__What is being asked__
Your answer must be every line of the data that holds the string "computer".

__Task data__
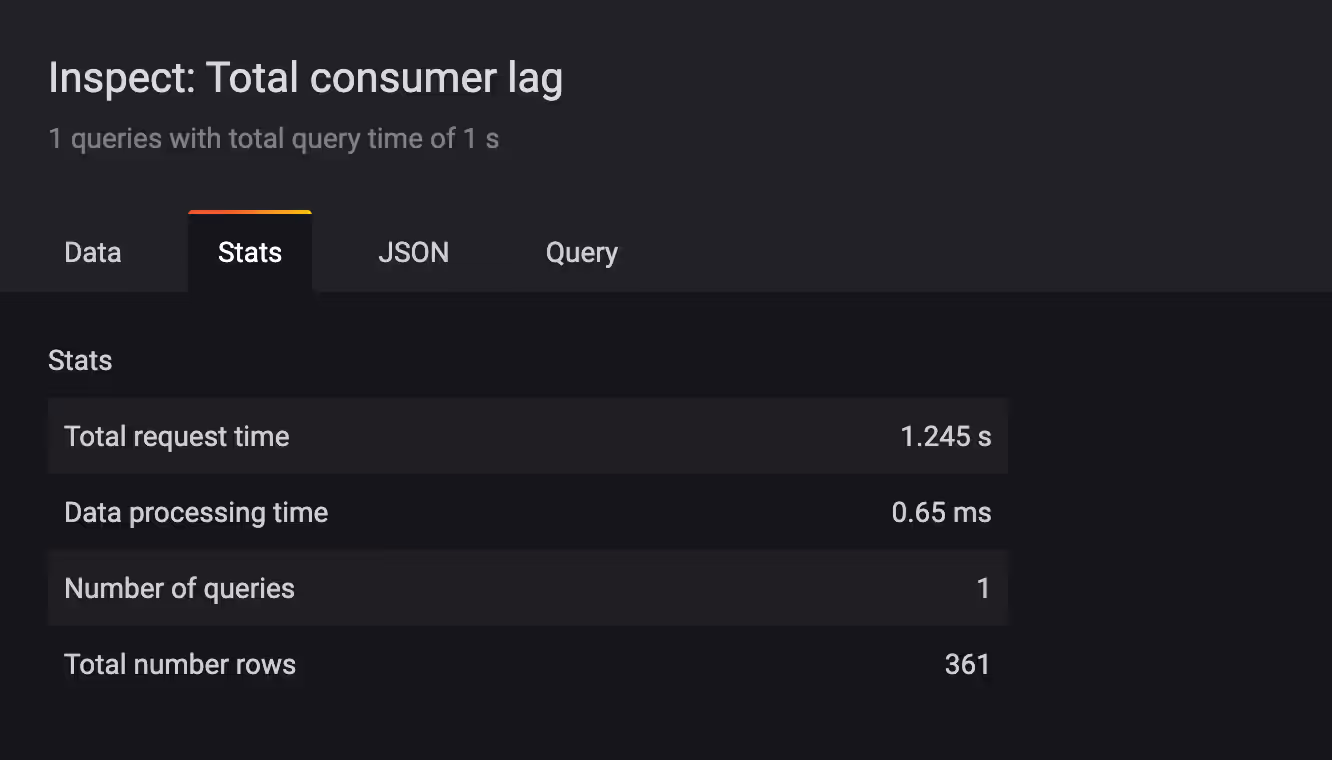
Task: Click the orange active tab indicator bar
Action: pyautogui.click(x=249, y=212)
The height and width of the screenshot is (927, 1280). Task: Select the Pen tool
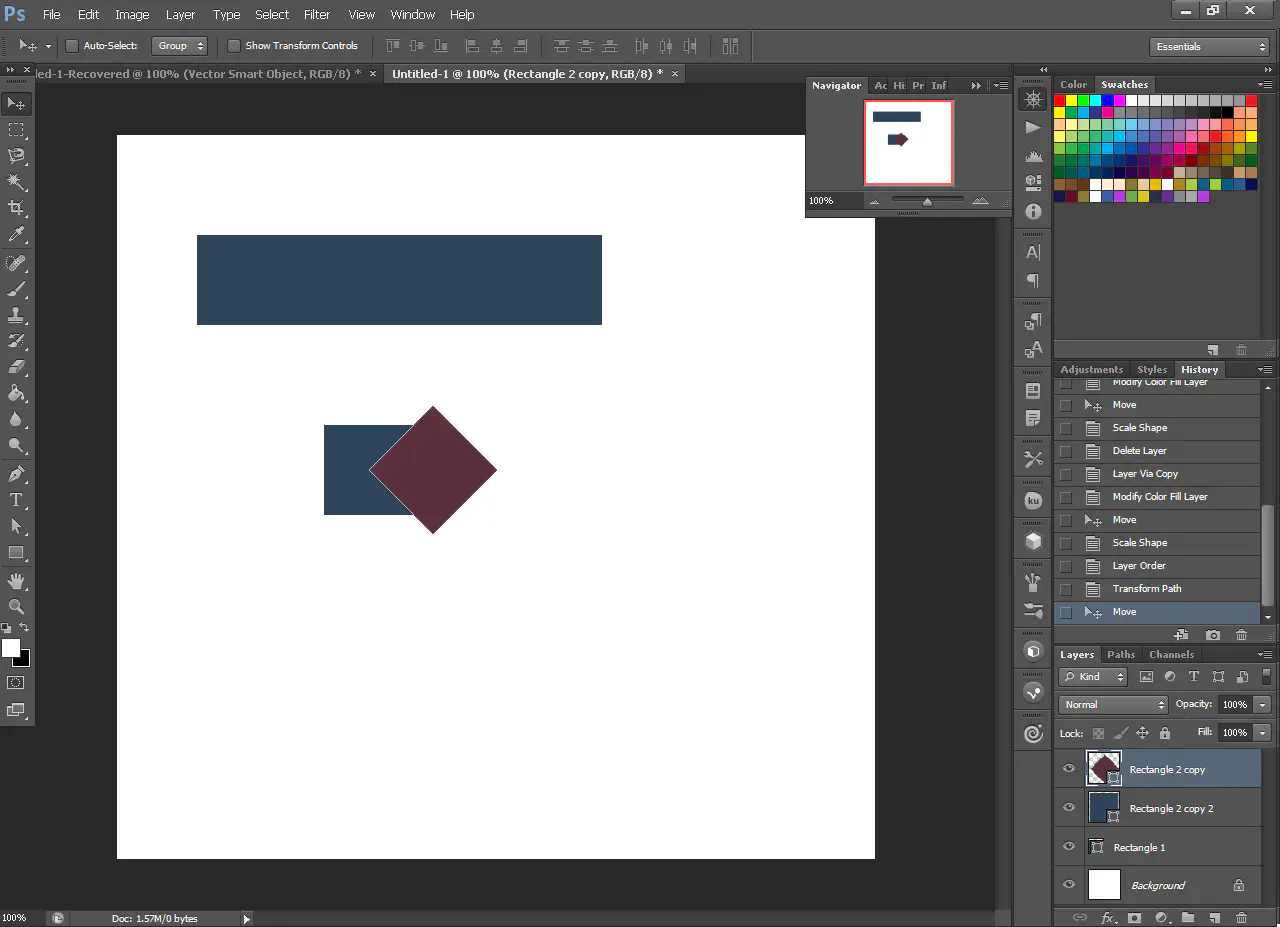[16, 474]
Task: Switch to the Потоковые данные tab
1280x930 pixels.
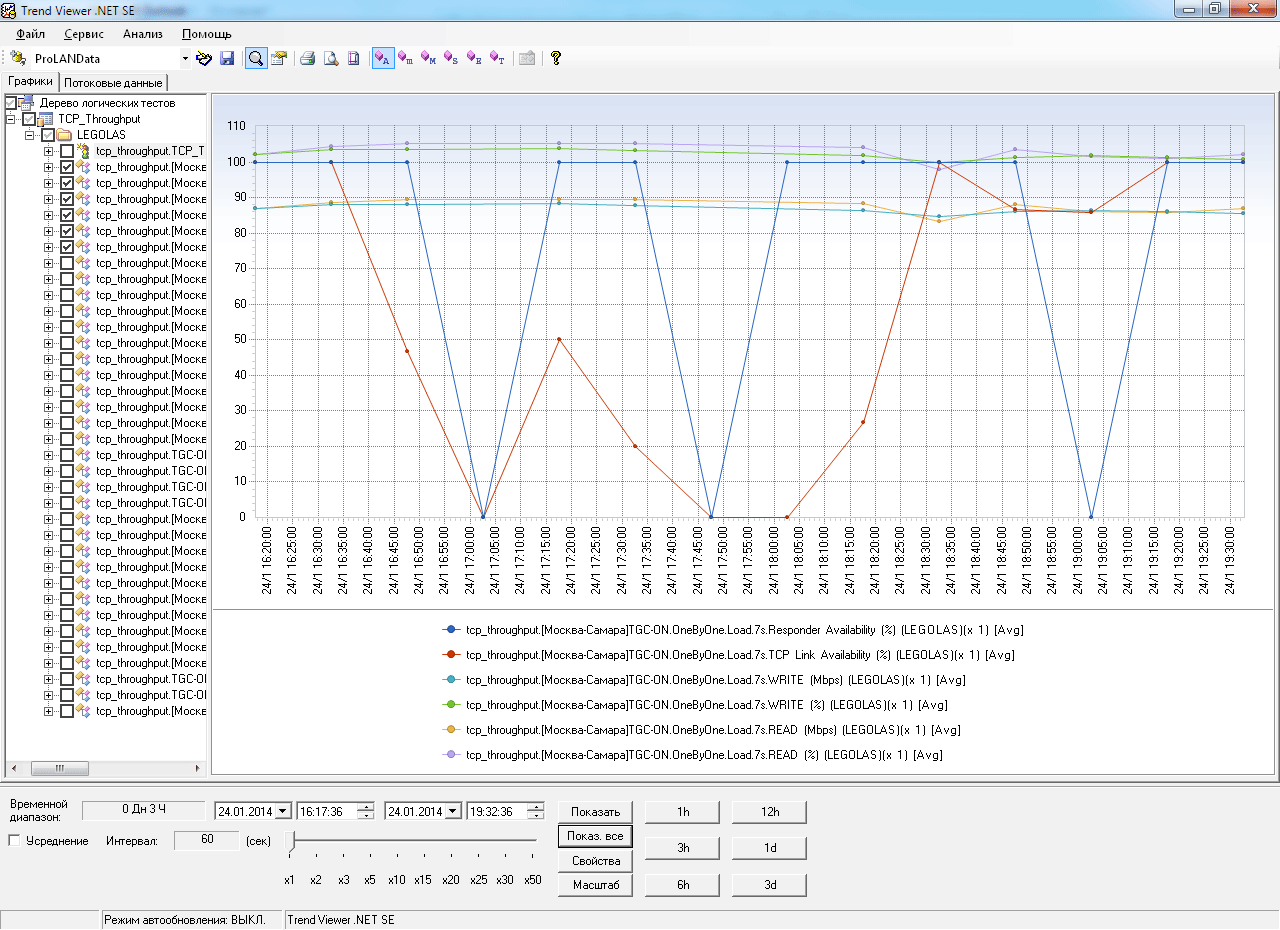Action: [113, 83]
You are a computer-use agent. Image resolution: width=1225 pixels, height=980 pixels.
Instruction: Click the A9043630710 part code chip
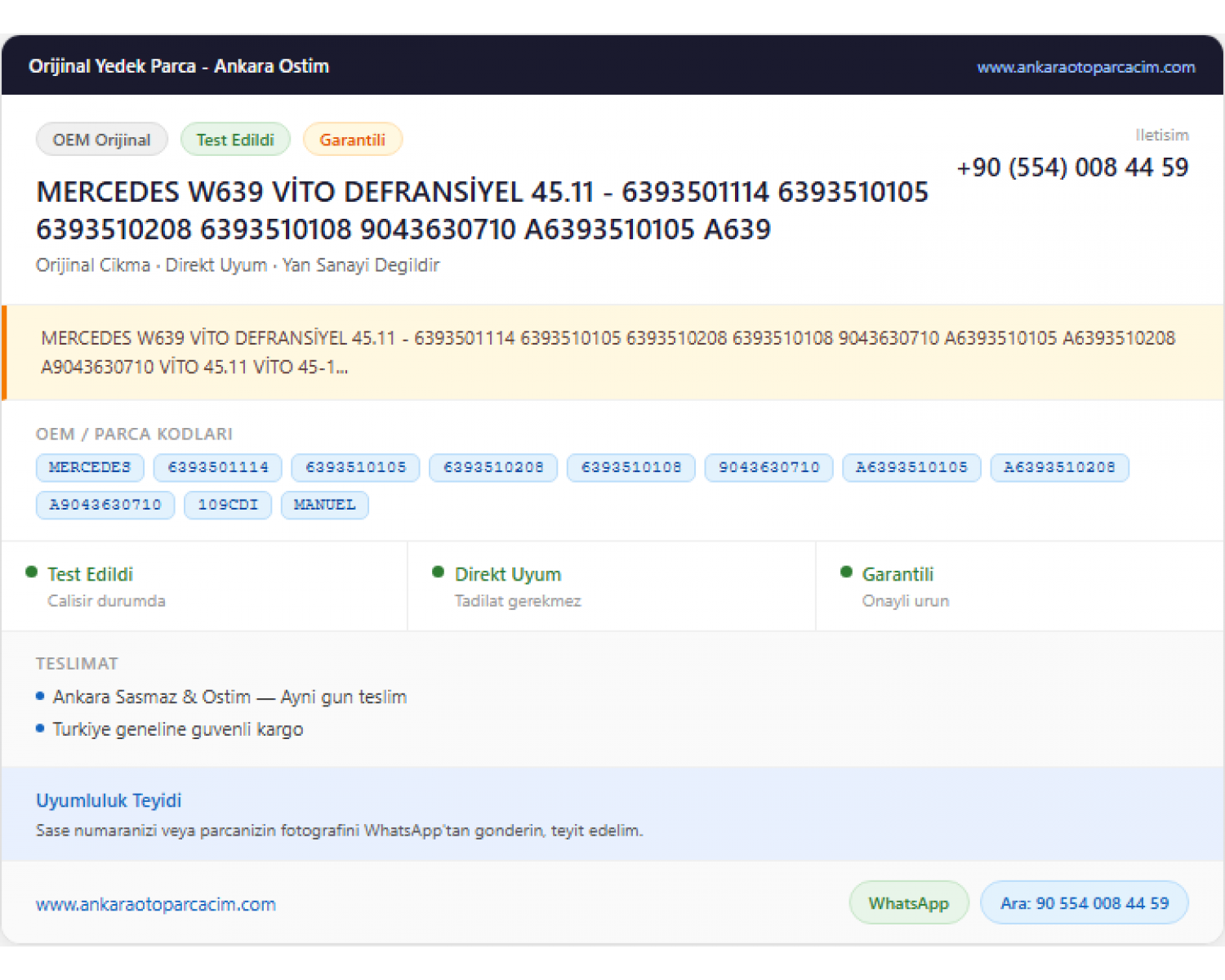pyautogui.click(x=105, y=506)
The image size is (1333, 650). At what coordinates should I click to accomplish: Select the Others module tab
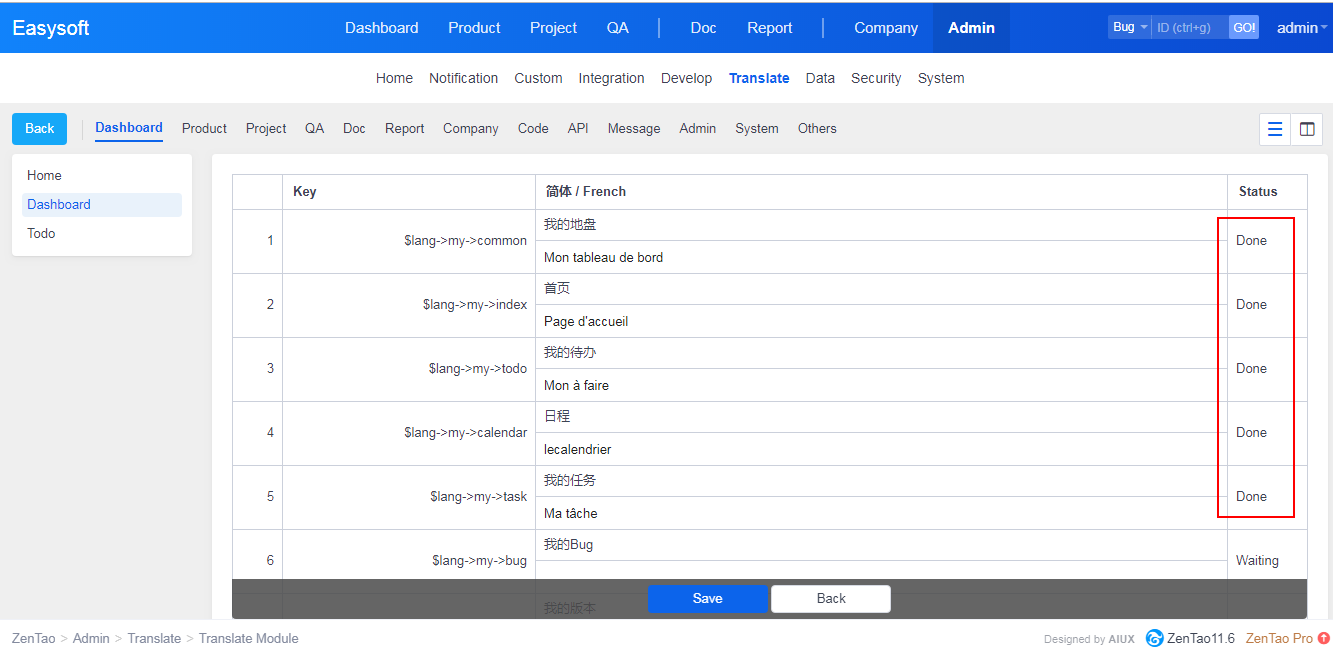(x=817, y=129)
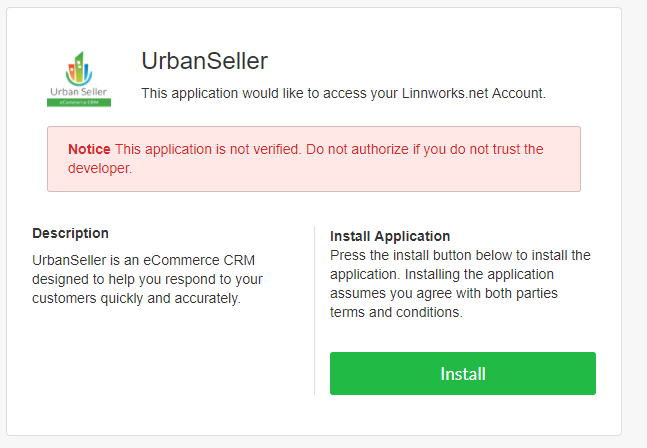The height and width of the screenshot is (448, 647).
Task: Click the colorful buildings graphic in logo
Action: pos(80,68)
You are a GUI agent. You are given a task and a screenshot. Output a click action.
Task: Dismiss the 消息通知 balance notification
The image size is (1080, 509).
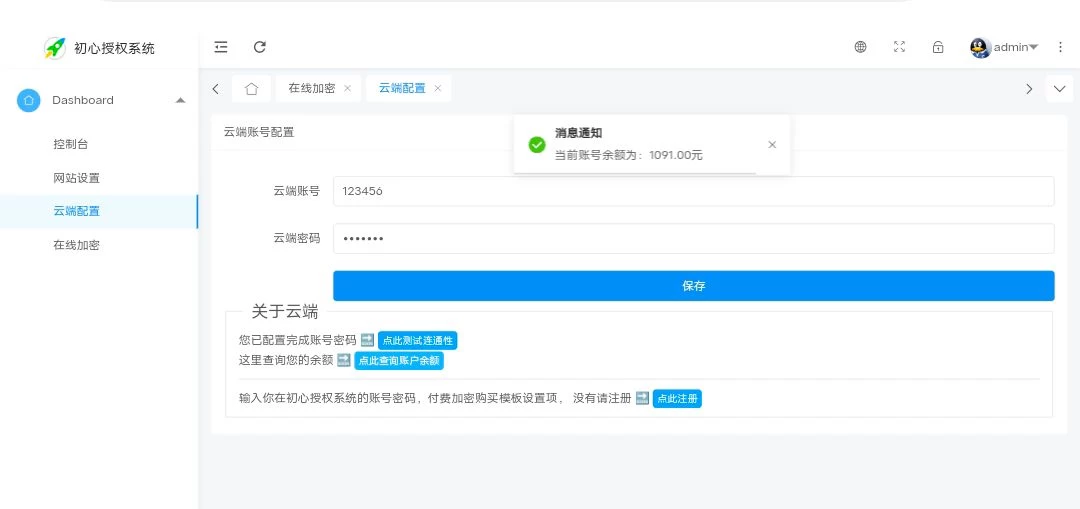tap(772, 145)
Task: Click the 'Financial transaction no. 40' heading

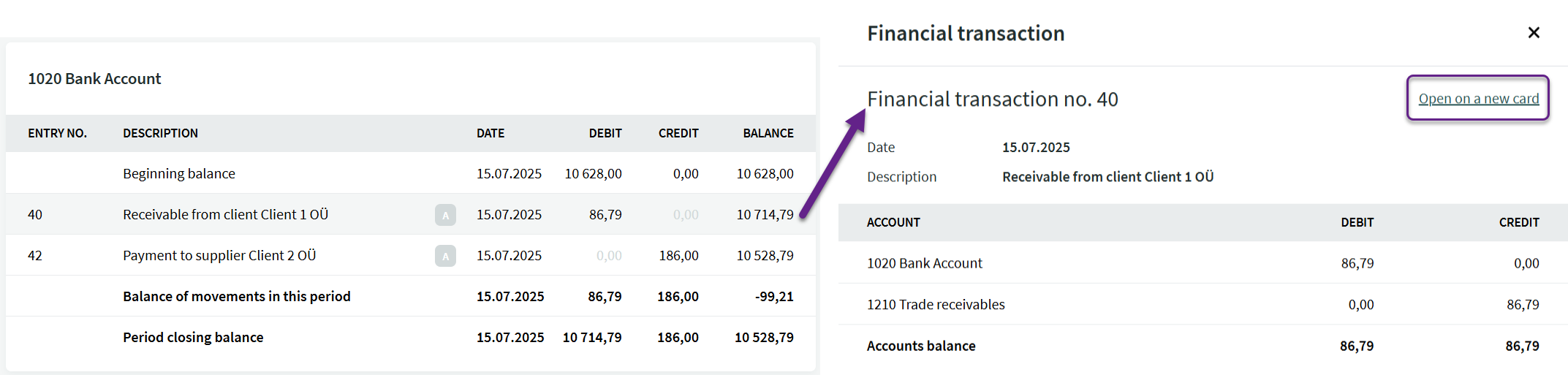Action: pos(992,99)
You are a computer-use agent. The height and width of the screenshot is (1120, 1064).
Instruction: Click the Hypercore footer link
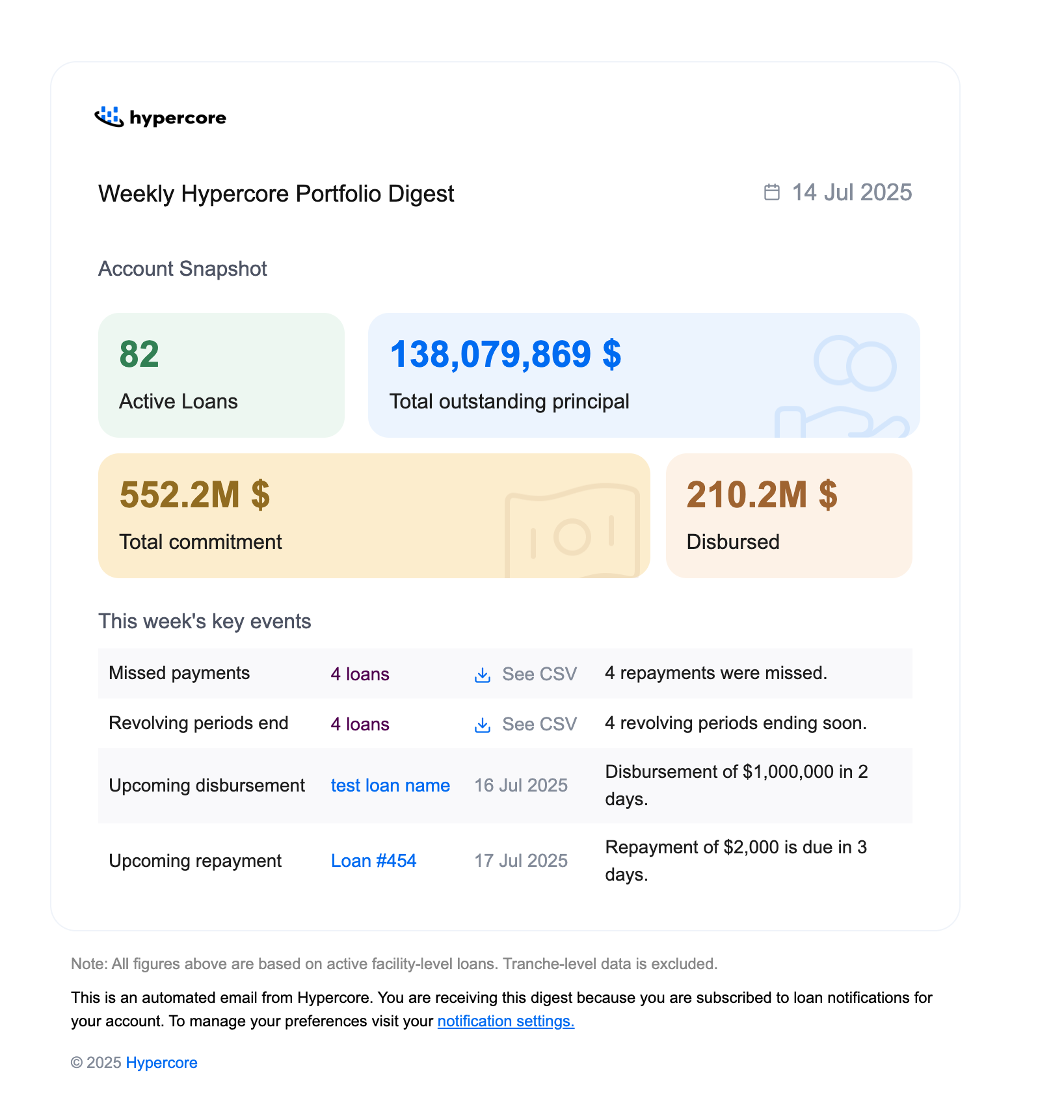coord(161,1063)
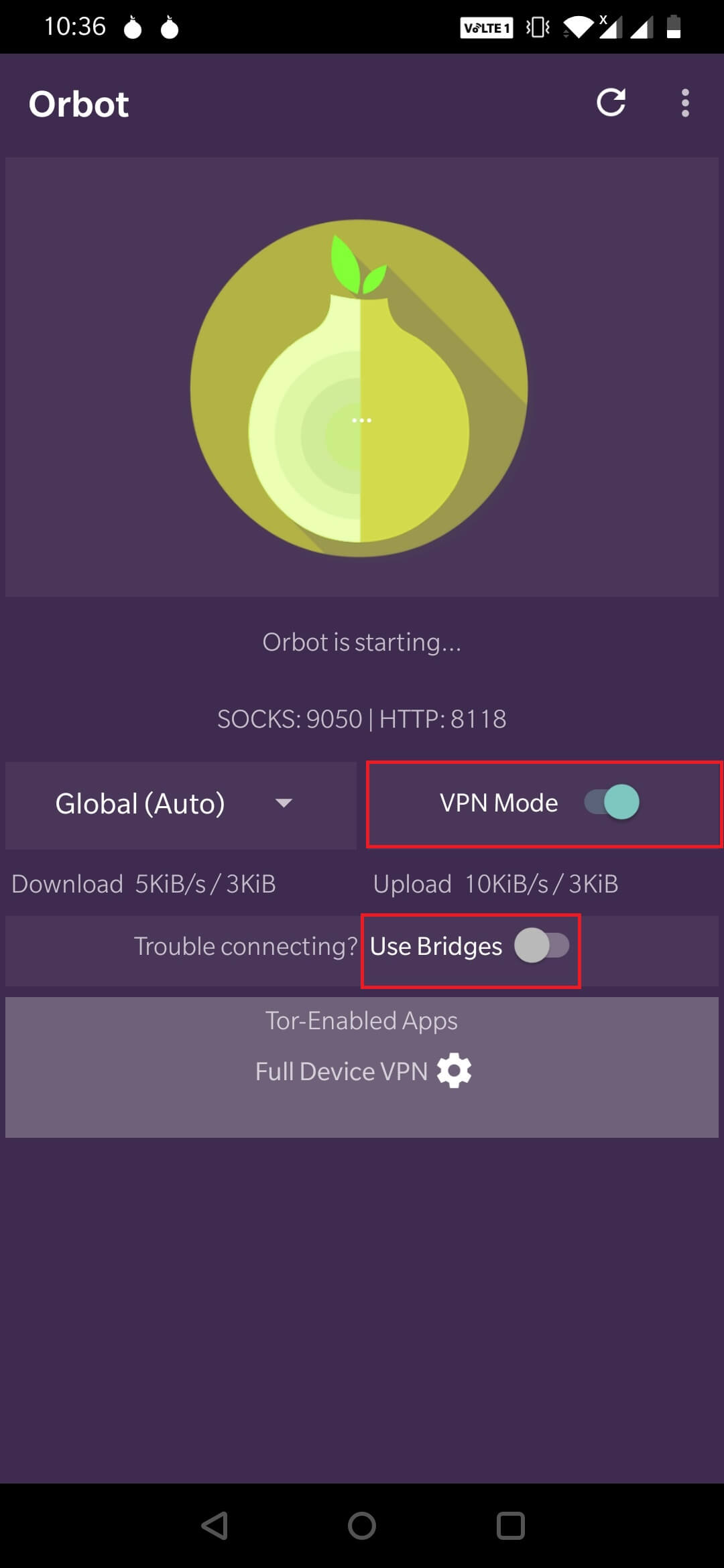Tap the Trouble connecting? text

245,946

__Expected answer__
You are a computer-use agent. Image resolution: width=1225 pixels, height=980 pixels.
You are a computer-use agent. The height and width of the screenshot is (1120, 1064).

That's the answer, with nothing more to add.